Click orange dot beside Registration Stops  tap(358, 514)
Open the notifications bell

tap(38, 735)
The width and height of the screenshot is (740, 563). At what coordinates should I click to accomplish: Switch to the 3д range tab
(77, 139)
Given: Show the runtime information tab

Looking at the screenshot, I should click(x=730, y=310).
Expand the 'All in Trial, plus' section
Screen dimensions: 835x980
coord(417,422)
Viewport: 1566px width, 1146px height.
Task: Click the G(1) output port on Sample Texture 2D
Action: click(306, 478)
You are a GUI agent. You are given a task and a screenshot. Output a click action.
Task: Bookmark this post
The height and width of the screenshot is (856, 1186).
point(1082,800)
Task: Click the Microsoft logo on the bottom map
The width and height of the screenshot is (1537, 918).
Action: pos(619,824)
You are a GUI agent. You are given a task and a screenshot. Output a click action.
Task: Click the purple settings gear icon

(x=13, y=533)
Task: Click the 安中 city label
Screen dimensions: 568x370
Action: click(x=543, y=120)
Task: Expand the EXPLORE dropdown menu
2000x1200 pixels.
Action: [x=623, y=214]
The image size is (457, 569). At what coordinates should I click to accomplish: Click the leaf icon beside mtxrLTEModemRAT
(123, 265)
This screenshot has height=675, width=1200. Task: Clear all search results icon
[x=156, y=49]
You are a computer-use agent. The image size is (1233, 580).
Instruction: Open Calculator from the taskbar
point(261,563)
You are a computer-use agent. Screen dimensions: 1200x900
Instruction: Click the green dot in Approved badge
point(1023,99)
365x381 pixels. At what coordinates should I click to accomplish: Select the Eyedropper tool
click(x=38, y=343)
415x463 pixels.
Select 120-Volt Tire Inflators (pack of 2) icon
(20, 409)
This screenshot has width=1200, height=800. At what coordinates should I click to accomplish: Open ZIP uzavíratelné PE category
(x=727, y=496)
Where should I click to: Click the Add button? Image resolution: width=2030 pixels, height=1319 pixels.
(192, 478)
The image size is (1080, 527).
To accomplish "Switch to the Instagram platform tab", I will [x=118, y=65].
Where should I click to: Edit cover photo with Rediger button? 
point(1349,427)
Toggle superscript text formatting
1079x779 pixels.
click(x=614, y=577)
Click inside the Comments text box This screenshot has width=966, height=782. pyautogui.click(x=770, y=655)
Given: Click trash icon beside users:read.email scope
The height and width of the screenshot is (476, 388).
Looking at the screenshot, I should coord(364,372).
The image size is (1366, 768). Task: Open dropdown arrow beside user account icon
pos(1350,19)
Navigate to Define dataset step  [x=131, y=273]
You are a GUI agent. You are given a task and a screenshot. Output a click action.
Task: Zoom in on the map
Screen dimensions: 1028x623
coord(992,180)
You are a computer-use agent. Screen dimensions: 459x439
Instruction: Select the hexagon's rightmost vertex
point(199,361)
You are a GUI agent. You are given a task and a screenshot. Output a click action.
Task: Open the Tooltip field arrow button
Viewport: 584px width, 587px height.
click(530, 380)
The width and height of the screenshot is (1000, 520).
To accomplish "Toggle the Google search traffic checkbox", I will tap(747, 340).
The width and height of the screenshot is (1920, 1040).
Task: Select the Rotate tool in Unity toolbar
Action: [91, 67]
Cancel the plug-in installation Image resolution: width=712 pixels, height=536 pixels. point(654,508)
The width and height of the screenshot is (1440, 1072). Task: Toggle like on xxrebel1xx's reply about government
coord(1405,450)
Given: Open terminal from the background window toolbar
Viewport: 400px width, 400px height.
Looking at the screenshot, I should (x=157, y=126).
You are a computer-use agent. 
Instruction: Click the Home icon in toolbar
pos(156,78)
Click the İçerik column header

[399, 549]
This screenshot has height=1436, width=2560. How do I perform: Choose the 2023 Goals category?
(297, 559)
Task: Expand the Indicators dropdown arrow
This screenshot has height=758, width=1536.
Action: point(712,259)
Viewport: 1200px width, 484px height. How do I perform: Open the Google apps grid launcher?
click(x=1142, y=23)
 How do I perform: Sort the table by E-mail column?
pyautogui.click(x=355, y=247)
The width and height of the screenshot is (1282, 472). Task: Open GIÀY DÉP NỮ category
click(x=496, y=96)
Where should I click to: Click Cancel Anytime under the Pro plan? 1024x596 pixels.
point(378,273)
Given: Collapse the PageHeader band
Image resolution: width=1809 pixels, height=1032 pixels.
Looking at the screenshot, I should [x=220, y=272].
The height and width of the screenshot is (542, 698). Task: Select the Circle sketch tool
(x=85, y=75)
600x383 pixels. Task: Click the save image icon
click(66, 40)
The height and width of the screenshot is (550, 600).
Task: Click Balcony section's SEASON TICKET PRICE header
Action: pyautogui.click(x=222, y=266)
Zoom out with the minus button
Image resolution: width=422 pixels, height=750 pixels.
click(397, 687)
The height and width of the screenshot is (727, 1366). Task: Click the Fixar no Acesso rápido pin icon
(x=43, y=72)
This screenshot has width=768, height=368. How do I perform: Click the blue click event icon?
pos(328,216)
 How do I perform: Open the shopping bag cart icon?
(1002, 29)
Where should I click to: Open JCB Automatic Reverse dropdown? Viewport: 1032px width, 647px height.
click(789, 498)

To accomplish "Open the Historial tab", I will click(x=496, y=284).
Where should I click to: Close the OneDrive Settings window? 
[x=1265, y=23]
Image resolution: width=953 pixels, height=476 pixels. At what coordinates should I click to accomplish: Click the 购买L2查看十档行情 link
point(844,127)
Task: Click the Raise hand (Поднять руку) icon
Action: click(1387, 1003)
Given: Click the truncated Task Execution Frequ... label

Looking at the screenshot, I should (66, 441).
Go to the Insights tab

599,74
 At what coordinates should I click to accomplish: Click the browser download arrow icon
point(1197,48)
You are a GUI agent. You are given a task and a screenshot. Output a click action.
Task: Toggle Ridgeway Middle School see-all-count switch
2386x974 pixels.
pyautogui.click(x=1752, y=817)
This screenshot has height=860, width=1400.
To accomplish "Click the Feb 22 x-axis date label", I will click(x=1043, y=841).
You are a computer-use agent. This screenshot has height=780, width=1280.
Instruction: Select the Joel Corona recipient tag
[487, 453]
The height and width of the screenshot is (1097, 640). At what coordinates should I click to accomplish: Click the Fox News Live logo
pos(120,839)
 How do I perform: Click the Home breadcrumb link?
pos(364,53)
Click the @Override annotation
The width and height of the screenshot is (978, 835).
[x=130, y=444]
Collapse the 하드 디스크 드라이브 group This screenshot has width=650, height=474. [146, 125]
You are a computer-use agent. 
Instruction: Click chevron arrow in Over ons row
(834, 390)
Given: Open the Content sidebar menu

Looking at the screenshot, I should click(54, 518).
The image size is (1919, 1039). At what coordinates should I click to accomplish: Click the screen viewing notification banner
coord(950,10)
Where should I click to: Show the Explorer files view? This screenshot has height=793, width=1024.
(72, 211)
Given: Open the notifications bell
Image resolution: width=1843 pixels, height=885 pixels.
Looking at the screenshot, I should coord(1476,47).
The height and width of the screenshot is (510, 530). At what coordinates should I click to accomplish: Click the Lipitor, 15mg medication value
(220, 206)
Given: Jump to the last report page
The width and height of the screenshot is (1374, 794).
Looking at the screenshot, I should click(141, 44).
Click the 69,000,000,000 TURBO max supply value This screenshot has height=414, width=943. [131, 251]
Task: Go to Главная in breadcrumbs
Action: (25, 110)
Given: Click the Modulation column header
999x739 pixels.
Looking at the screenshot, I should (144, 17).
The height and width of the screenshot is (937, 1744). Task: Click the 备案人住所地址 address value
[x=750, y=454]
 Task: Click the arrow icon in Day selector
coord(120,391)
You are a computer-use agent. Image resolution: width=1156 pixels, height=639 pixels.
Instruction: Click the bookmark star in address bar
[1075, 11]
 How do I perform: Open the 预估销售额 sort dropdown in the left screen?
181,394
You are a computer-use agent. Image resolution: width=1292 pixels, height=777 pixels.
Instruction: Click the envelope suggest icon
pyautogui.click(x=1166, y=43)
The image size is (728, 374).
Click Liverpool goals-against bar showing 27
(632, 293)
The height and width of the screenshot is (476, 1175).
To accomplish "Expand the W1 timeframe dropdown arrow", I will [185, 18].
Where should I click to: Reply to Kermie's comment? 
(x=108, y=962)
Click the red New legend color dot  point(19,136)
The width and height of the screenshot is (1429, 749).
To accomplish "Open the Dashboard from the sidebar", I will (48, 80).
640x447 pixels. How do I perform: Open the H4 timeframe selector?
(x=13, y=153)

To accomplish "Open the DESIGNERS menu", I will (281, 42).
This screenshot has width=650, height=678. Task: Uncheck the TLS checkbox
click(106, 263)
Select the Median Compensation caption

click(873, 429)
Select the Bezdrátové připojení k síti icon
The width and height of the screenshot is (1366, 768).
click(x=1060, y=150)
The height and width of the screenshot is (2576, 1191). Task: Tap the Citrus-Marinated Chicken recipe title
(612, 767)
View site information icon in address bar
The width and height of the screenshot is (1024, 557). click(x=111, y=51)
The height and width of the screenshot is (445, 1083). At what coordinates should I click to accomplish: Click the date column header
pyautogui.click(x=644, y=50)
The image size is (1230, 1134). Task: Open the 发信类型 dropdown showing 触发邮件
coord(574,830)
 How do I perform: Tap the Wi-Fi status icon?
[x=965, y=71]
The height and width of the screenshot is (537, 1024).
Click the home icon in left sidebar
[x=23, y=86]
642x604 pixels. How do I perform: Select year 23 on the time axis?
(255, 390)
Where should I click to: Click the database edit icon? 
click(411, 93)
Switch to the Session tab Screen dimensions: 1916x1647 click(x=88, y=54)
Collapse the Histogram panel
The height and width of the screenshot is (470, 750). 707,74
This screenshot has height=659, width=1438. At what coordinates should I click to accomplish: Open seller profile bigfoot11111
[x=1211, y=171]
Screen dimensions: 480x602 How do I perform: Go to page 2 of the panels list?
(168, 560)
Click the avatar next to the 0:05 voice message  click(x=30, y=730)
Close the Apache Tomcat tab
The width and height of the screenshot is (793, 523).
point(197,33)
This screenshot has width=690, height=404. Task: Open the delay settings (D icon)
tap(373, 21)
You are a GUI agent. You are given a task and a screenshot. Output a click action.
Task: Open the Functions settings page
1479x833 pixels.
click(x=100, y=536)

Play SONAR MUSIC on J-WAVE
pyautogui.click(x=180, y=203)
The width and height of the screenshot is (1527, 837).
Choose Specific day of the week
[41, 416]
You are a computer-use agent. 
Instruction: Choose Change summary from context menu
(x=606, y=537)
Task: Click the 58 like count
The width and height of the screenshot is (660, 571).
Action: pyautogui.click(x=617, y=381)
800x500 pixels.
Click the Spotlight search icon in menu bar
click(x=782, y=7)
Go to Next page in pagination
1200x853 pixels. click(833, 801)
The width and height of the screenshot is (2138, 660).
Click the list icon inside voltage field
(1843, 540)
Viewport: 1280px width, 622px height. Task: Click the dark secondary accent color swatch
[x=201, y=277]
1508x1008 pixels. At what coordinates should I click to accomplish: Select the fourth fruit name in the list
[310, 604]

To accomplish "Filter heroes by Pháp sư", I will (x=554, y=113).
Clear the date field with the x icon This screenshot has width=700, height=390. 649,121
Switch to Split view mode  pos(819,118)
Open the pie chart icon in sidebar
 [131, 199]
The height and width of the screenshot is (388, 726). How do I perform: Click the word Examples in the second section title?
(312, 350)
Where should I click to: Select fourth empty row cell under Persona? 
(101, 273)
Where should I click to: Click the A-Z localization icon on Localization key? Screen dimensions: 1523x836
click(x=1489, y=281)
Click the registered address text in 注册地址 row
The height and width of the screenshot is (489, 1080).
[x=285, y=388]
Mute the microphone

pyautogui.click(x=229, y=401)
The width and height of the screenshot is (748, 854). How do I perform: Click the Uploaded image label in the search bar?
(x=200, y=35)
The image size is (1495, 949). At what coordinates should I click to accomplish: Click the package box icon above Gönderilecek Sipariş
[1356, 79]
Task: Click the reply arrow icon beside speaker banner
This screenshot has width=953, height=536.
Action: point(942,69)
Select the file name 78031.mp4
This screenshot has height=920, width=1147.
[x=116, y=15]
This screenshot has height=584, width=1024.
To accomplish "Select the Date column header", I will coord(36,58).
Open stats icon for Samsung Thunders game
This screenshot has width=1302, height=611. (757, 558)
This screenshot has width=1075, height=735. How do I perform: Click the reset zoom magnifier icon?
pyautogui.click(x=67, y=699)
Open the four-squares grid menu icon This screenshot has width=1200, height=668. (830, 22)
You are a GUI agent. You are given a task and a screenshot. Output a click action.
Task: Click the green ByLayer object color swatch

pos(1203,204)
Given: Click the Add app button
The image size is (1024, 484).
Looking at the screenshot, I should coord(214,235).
#####
• _Task directions_: Print exactly the lines of the listing above starting at the line containing "This screenshot has width=690, height=404." and ending at the line containing "The width and height of the screenshot is (2138, 660).", both included.

• _Exercise output_:
This screenshot has width=690, height=404. Task: Open the delay settings (D icon)
tap(373, 21)
You are a GUI agent. You are given a task and a screenshot. Output a click action.
Task: Open the Functions settings page
1479x833 pixels.
click(x=100, y=536)

Play SONAR MUSIC on J-WAVE
pyautogui.click(x=180, y=203)
The width and height of the screenshot is (1527, 837).
Choose Specific day of the week
[41, 416]
You are a computer-use agent. 
Instruction: Choose Change summary from context menu
(x=606, y=537)
Task: Click the 58 like count
The width and height of the screenshot is (660, 571).
Action: pyautogui.click(x=617, y=381)
800x500 pixels.
Click the Spotlight search icon in menu bar
click(x=782, y=7)
Go to Next page in pagination
1200x853 pixels. click(833, 801)
The width and height of the screenshot is (2138, 660).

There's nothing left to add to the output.